Iran’s drone blockade of the Strait of Hormuz is a financial weapon aimed at the US Treasury market. Analyst Luke Gromen argues the resulting energy shock will gut federal tax revenue, forcing the Fed to monetize debt as the only alternative to defaulting on Social Security.
Gromen notes that through the first five months of the fiscal year, interest and entitlements already exceeded 100% of tax receipts. A Hormuz-induced recession would crater that revenue further. The math forces a binary choice: print or default.
"The US Treasury is already underwater. If the Strait of Hormuz stays closed, the resulting recession will gut tax revenue further. This forces a binary choice: default on social security or print the difference."
- Luke Gromen, BTC Sessions
The physical supply chain fracture is immediate. Jacob Shapiro warns that while traders fixate on crude prices, the real fuse is fertilizer and plastic polymers - sectors with no strategic reserves. Missing the annual application window now guarantees lower yields and higher food prices by autumn.
Adam Rozencwajg adds that fertilizer shipments through Hormuz threaten yields for years, creating an inflationary lag the Fed hasn't priced. We've spent fifteen years on a 'razor's edge' where record demand was met only by record-breaking yields bolstered by cheap inputs.
"A lack of nutrients today translates into smaller crop yields next year. Rozencwajg warns that we have spent fifteen years on a 'razor's edge' where record demand was met only by record-breaking yields."

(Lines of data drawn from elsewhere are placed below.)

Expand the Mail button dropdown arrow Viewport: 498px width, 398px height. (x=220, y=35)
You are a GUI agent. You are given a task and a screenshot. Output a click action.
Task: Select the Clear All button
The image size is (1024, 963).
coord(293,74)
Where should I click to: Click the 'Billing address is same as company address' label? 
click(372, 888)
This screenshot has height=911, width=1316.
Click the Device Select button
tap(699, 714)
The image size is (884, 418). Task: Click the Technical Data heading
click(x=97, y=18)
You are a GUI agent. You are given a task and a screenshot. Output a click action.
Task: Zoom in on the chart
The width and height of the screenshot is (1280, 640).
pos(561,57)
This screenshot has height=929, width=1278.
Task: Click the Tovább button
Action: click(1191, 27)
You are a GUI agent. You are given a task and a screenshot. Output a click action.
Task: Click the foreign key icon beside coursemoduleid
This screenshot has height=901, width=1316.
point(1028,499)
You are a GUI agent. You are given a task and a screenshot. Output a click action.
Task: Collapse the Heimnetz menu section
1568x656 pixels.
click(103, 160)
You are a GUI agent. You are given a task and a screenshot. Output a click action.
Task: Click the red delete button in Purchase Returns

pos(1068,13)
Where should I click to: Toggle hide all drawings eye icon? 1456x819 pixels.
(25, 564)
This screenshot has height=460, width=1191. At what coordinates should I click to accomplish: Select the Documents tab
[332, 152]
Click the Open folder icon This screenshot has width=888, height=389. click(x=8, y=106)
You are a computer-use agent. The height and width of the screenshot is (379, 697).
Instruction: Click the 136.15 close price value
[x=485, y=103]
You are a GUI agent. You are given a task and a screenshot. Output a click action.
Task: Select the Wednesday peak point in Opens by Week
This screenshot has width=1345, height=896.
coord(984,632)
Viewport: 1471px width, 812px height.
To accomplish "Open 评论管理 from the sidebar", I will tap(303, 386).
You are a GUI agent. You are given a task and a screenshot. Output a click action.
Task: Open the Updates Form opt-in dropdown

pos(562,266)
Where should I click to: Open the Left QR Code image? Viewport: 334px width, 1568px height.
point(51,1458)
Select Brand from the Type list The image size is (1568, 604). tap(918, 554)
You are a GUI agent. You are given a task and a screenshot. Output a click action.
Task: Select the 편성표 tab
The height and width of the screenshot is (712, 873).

- Adam Rozencwajg, Macro Voices
The domino is Japan. As an energy-importing nation holding a massive piggy bank of US debt, Japan sells Treasuries to stay liquid when oil spikes and the Yen weakens. Gromen and Lyn Alden observe Japan is already trading like an emerging market, creating a feedback loop: selling Treasuries pushes yields higher, strengthening the dollar and making oil more expensive for Japan.
When the two biggest debtor nations hit a wall simultaneously, the Treasury market loses its last reliable buyer. The Fed becomes the buyer of last resort because it has no other choice.